- [Data records]:
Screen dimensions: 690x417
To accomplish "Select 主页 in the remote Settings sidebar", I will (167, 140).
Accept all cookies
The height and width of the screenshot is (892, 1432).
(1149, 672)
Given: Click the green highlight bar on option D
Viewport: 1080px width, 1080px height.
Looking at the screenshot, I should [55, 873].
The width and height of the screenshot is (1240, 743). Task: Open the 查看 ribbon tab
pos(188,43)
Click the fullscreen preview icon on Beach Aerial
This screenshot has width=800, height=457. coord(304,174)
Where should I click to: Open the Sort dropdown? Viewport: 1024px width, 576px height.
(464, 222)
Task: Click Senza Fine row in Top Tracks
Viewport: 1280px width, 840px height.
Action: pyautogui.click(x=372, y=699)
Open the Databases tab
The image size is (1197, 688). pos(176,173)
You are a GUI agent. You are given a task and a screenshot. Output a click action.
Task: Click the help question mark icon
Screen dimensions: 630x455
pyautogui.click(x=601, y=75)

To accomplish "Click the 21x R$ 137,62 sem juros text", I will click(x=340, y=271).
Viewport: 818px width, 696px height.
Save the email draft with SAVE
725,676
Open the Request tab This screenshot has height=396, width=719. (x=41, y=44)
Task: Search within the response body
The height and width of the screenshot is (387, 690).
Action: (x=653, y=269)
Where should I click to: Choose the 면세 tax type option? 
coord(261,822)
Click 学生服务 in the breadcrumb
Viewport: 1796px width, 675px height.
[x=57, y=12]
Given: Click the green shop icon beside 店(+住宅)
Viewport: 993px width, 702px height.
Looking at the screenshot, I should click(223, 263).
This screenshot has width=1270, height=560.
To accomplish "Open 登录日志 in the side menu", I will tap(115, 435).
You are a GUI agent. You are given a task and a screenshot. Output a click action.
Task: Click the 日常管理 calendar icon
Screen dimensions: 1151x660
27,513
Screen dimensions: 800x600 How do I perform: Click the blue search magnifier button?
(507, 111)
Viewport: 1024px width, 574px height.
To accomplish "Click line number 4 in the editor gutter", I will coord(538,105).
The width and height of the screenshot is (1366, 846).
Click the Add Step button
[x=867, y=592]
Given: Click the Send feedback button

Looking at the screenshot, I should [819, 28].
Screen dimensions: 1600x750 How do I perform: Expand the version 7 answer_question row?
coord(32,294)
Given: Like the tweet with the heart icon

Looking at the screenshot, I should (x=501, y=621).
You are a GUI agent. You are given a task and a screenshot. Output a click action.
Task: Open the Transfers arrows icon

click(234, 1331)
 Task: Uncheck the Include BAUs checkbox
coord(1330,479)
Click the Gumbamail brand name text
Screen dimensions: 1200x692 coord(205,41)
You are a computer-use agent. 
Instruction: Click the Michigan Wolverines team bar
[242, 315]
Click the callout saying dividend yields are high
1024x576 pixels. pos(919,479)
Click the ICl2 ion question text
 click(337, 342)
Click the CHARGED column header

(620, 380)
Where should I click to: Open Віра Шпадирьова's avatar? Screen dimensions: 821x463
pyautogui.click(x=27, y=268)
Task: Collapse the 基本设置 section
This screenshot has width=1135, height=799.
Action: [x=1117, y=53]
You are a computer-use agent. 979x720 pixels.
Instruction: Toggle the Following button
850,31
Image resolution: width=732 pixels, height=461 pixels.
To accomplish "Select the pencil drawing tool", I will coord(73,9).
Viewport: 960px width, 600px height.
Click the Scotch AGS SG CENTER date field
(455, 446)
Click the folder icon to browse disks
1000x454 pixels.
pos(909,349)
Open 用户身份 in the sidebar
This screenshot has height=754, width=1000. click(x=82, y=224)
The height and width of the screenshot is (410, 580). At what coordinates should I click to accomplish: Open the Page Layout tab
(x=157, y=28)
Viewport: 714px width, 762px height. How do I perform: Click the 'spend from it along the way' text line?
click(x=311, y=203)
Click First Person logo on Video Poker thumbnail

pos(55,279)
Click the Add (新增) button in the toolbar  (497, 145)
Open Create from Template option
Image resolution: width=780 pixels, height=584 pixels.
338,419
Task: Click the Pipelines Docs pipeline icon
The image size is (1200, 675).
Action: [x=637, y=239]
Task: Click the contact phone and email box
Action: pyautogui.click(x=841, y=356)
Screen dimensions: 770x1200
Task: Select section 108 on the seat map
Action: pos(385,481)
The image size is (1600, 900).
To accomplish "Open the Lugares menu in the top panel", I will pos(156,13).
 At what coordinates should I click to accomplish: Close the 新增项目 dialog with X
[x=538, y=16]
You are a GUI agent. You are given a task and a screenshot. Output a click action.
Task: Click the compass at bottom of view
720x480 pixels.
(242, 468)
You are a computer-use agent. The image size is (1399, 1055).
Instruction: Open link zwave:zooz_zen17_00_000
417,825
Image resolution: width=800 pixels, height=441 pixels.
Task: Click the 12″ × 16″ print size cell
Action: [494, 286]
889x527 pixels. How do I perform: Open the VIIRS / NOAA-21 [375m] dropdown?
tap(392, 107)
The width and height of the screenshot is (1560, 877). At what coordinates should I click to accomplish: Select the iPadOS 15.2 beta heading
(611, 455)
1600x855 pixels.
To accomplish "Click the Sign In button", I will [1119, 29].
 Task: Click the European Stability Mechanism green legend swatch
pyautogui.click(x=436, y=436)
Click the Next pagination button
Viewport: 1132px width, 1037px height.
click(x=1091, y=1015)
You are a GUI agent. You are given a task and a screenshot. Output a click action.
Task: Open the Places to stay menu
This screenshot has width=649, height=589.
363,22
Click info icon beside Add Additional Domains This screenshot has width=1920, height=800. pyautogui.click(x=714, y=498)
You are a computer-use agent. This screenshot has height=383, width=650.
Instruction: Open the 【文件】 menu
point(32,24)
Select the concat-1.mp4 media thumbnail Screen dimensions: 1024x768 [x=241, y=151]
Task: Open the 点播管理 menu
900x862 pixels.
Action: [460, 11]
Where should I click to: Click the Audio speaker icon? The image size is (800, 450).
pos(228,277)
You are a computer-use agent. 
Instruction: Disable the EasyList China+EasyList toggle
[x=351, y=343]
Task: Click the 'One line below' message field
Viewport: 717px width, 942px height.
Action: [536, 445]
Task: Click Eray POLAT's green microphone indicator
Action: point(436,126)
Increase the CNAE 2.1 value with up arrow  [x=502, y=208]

- [What to produce]: Write out the material from the first line to the last, exactly.

- [Output]:
Screen dimensions: 690x417
To accomplish "Select 主页 in the remote Settings sidebar", I will (167, 140).
Accept all cookies
The height and width of the screenshot is (892, 1432).
(1149, 672)
Given: Click the green highlight bar on option D
Viewport: 1080px width, 1080px height.
Looking at the screenshot, I should [55, 873].
The width and height of the screenshot is (1240, 743). Task: Open the 查看 ribbon tab
pos(188,43)
Click the fullscreen preview icon on Beach Aerial
This screenshot has width=800, height=457. coord(304,174)
Where should I click to: Open the Sort dropdown? Viewport: 1024px width, 576px height.
(464, 222)
Task: Click Senza Fine row in Top Tracks
Viewport: 1280px width, 840px height.
Action: pyautogui.click(x=372, y=699)
Open the Databases tab
The image size is (1197, 688). pos(176,173)
You are a GUI agent. You are given a task and a screenshot. Output a click action.
Task: Click the help question mark icon
Screen dimensions: 630x455
pyautogui.click(x=601, y=75)

To accomplish "Click the 21x R$ 137,62 sem juros text", I will click(x=340, y=271).
Viewport: 818px width, 696px height.
Save the email draft with SAVE
725,676
Open the Request tab This screenshot has height=396, width=719. (x=41, y=44)
Task: Search within the response body
The height and width of the screenshot is (387, 690).
Action: (x=653, y=269)
Where should I click to: Choose the 면세 tax type option? 
coord(261,822)
Click 学生服务 in the breadcrumb
Viewport: 1796px width, 675px height.
[x=57, y=12]
Given: Click the green shop icon beside 店(+住宅)
Viewport: 993px width, 702px height.
Looking at the screenshot, I should click(223, 263).
This screenshot has width=1270, height=560.
To accomplish "Open 登录日志 in the side menu", I will tap(115, 435).
You are a GUI agent. You are given a task and a screenshot. Output a click action.
Task: Click the 日常管理 calendar icon
Screen dimensions: 1151x660
27,513
Screen dimensions: 800x600 How do I perform: Click the blue search magnifier button?
(507, 111)
Viewport: 1024px width, 574px height.
To accomplish "Click line number 4 in the editor gutter", I will coord(538,105).
The width and height of the screenshot is (1366, 846).
Click the Add Step button
[x=867, y=592]
Given: Click the Send feedback button

Looking at the screenshot, I should [819, 28].
Screen dimensions: 1600x750 How do I perform: Expand the version 7 answer_question row?
coord(32,294)
Given: Like the tweet with the heart icon

Looking at the screenshot, I should (x=501, y=621).
You are a GUI agent. You are given a task and a screenshot. Output a click action.
Task: Open the Transfers arrows icon

click(234, 1331)
 Task: Uncheck the Include BAUs checkbox
coord(1330,479)
Click the Gumbamail brand name text
Screen dimensions: 1200x692 coord(205,41)
You are a computer-use agent. 
Instruction: Click the Michigan Wolverines team bar
[242, 315]
Click the callout saying dividend yields are high
1024x576 pixels. pos(919,479)
Click the ICl2 ion question text
 click(337, 342)
Click the CHARGED column header

(620, 380)
Where should I click to: Open Віра Шпадирьова's avatar? Screen dimensions: 821x463
pyautogui.click(x=27, y=268)
Task: Collapse the 基本设置 section
This screenshot has width=1135, height=799.
Action: [x=1117, y=53]
You are a computer-use agent. 979x720 pixels.
Instruction: Toggle the Following button
850,31
Image resolution: width=732 pixels, height=461 pixels.
To accomplish "Select the pencil drawing tool", I will coord(73,9).
Viewport: 960px width, 600px height.
Click the Scotch AGS SG CENTER date field
(455, 446)
Click the folder icon to browse disks
1000x454 pixels.
pos(909,349)
Open 用户身份 in the sidebar
This screenshot has height=754, width=1000. click(x=82, y=224)
The height and width of the screenshot is (410, 580). At what coordinates should I click to accomplish: Open the Page Layout tab
(x=157, y=28)
Viewport: 714px width, 762px height. How do I perform: Click the 'spend from it along the way' text line?
click(x=311, y=203)
Click First Person logo on Video Poker thumbnail

pos(55,279)
Click the Add (新增) button in the toolbar  (497, 145)
Open Create from Template option
Image resolution: width=780 pixels, height=584 pixels.
338,419
Task: Click the Pipelines Docs pipeline icon
The image size is (1200, 675).
Action: [x=637, y=239]
Task: Click the contact phone and email box
Action: pyautogui.click(x=841, y=356)
Screen dimensions: 770x1200
Task: Select section 108 on the seat map
Action: pos(385,481)
The image size is (1600, 900).
To accomplish "Open the Lugares menu in the top panel", I will pos(156,13).
 At what coordinates should I click to accomplish: Close the 新增项目 dialog with X
[x=538, y=16]
You are a GUI agent. You are given a task and a screenshot. Output a click action.
Task: Click the compass at bottom of view
720x480 pixels.
(242, 468)
You are a computer-use agent. The image size is (1399, 1055).
Instruction: Open link zwave:zooz_zen17_00_000
417,825
Image resolution: width=800 pixels, height=441 pixels.
Task: Click the 12″ × 16″ print size cell
Action: [494, 286]
889x527 pixels. How do I perform: Open the VIIRS / NOAA-21 [375m] dropdown?
tap(392, 107)
The width and height of the screenshot is (1560, 877). At what coordinates should I click to accomplish: Select the iPadOS 15.2 beta heading
(611, 455)
1600x855 pixels.
To accomplish "Click the Sign In button", I will [1119, 29].
 Task: Click the European Stability Mechanism green legend swatch
pyautogui.click(x=436, y=436)
Click the Next pagination button
Viewport: 1132px width, 1037px height.
click(x=1091, y=1015)
You are a GUI agent. You are given a task and a screenshot. Output a click action.
Task: Open the Places to stay menu
This screenshot has width=649, height=589.
363,22
Click info icon beside Add Additional Domains This screenshot has width=1920, height=800. pyautogui.click(x=714, y=498)
You are a computer-use agent. This screenshot has height=383, width=650.
Instruction: Open the 【文件】 menu
point(32,24)
Select the concat-1.mp4 media thumbnail Screen dimensions: 1024x768 [x=241, y=151]
Task: Open the 点播管理 menu
900x862 pixels.
Action: [460, 11]
Where should I click to: Click the Audio speaker icon? The image size is (800, 450).
pos(228,277)
You are a computer-use agent. 
Instruction: Disable the EasyList China+EasyList toggle
[x=351, y=343]
Task: Click the 'One line below' message field
Viewport: 717px width, 942px height.
Action: [536, 445]
Task: Click Eray POLAT's green microphone indicator
Action: point(436,126)
Increase the CNAE 2.1 value with up arrow  [x=502, y=208]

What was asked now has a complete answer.